Consider it the first fight after the marriage.

Earlier this month, newly elected Prince George's County Executive Jack B. Johnson began lobbying the Maryland General Assembly to give him sole authority over appointments to two powerful regional boards, the Maryland-National Capital Park and Planning Commission and the Washington Suburban Sanitary Commission. Under current law, the executive's choices must have the County Council's approval.

The campaign didn't sit well with council members, and Johnson quickly retreated.

Now he is seeking authority from Annapolis to dump the county's five representatives to the planning commission (he eliminated the sanitary commission from his proposal) and replace them -- with council approval -- with members whose terms would run parallel to his. Commissioners currently serve overlapping four-year terms.

Better, council members say. But the legislation, which will be taken up by state lawmakers in committee next week, still doesn't sit well with them.

"We're going from [considering] an egregious, insane policy and replacing it with one that is just bad," said council member Thomas E. Dernoga (D-Laurel). "We don't want to pick a fight with the county executive, but on the other hand, I'm not willing to accept bad policy for the sake of appeasement."

Members of the county's legislative delegation say they are sympathetic to Johnson, but they have yet to make a commitment.

Johnson, for his part, said he is simply trying to fix an appointment system he regards as flawed. "We have commissioners serving longer than I am here," he said. "That makes no sense."

The move is Johnson's first real attempt to flex his executive muscles with the council, after a relatively tranquil honeymoon.

"What we have here is a shakeout period Johnson is going through with the council," said Ron Walters, a political science professor at the University of Maryland.

"The powers that accrue to the executive are limited. Jack is trying to expand those, which would give him more of an edge than [former county executive Wayne] Curry had."

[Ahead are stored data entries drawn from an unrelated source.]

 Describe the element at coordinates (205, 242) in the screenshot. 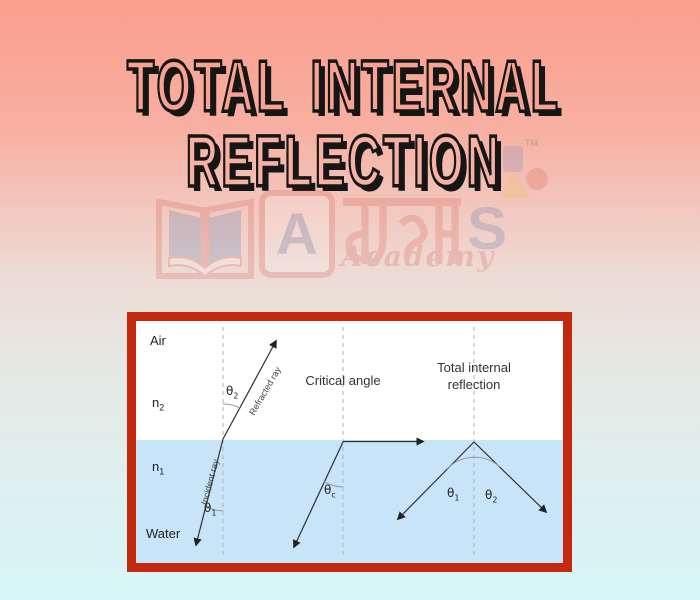

I see `open-book-icon` at that location.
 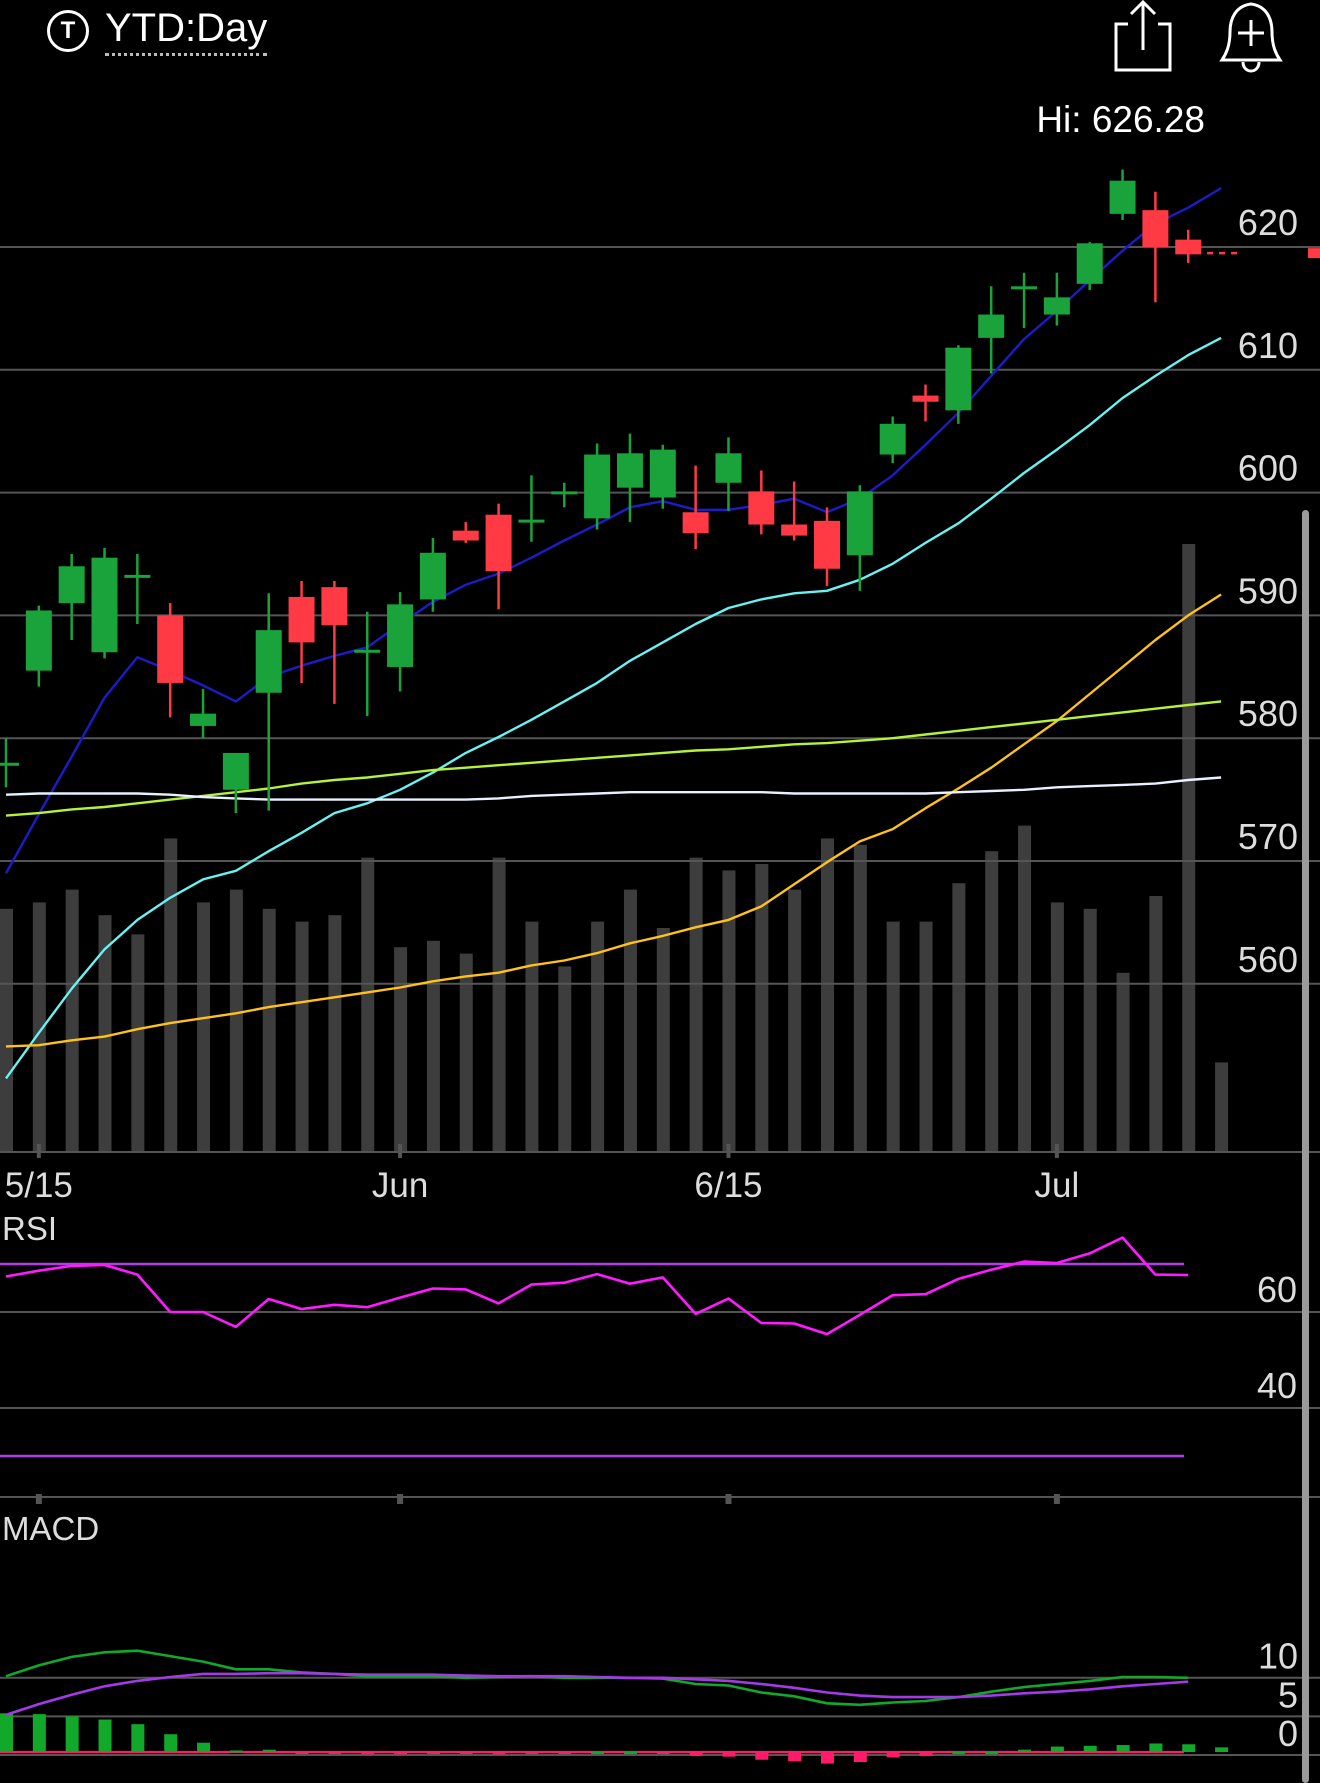 I want to click on price-tick-label: 580, so click(x=1268, y=714).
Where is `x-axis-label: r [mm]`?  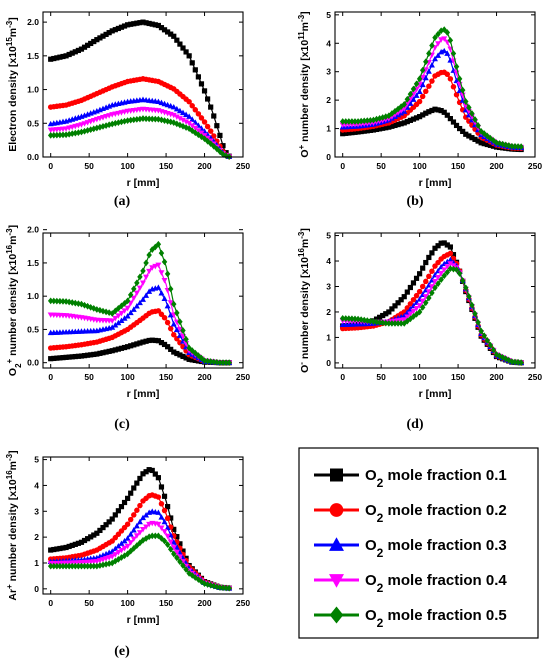 x-axis-label: r [mm] is located at coordinates (144, 620).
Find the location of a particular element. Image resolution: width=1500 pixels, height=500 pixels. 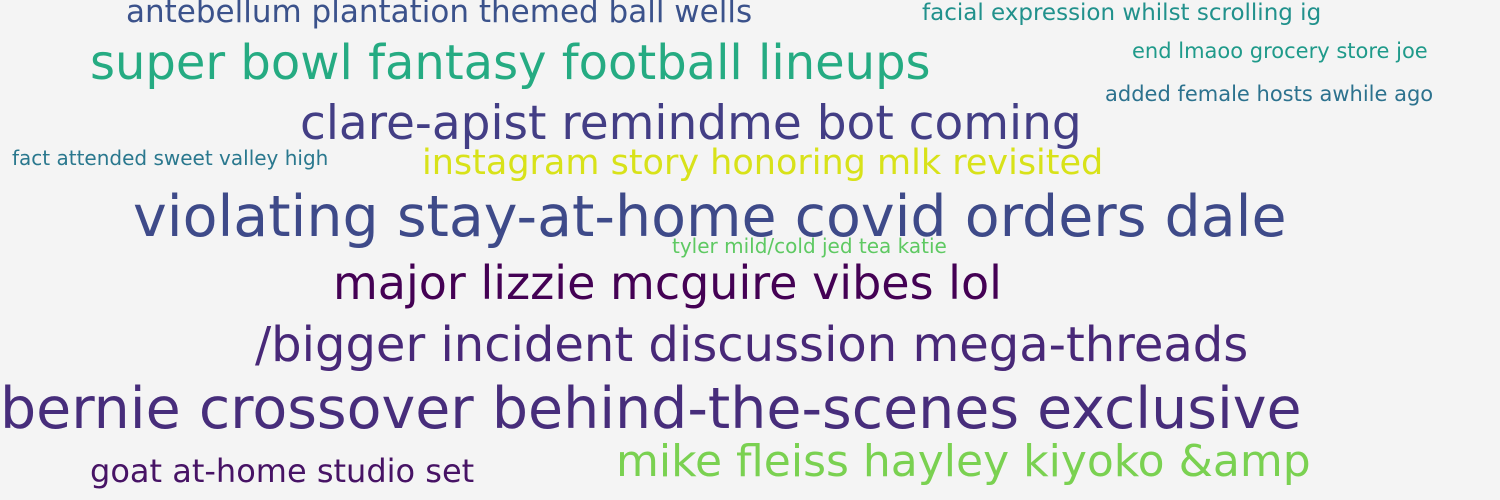

phrase-clare-apist: clare-apist remindme bot coming is located at coordinates (691, 124).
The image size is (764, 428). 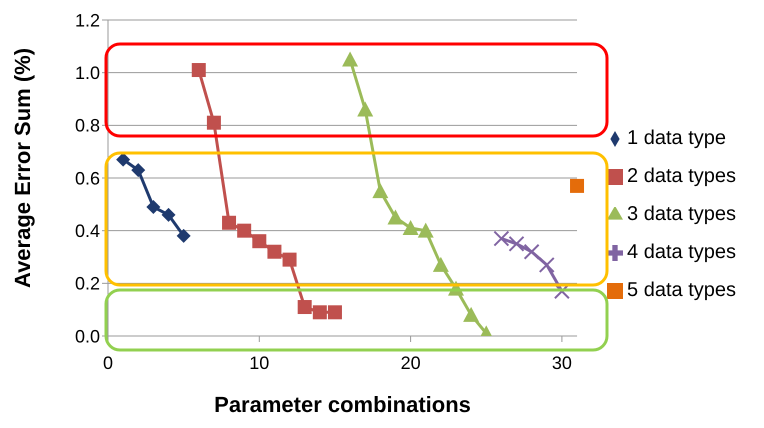 I want to click on y-tick-label: 0.6, so click(x=87, y=178).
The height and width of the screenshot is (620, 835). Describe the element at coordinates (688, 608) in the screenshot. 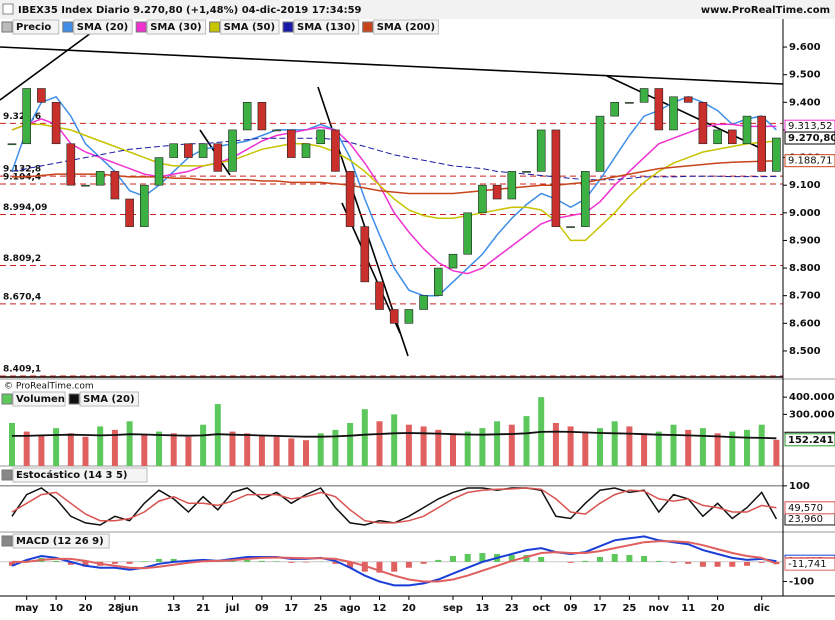

I see `x-tick-label: 11` at that location.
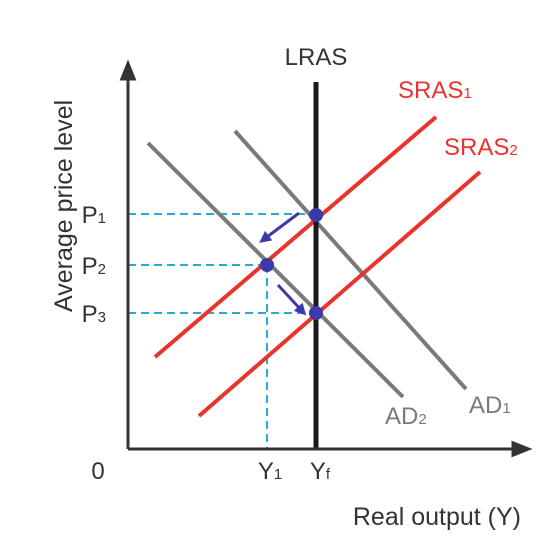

The dispute is more than a piece of inside baseball. The commission, a quasi-judicial agency with taxing authority, wields considerable power over open space and development issues in the county. Ten members -- five from Prince George's and five from Montgomery County -- sit on the panel.

Under current law, the county executive must have cause to remove a commissioner, as well as the approval of a majority of the County Council.

Council member David Harrington (D-Bladensburg) said the General Assembly set up the removal process for a reason -- so that a system of checks and balances remains in effect.

"This is about setting policy, and the council should be an integral part in the process," Harrington said. "This isn't like the appointment of the police chief or some other agency head. This board has considerable control over economic development in this county. It should not just be held accountable to the county executive."

Added council member Samuel H. Dean (D-Mitchellville): "From Day One, we said we wanted to work collaboratively with him. We are now at loggerheads, and that's not the way it should be."

While Johnson clearly bruised some feelings by trying to cut the council out of important appointments, Chairman Peter A. Shapiro (D-Brentwood) said the spat so far has been healthy.

"There has been a lot of give-and-take and a high-minded policy debate, which speaks well for the new leadership's ability to collaborate," he said.

Prince George's County Executive Jack B. Johnson wants the ability to remove planning commission members without council approval.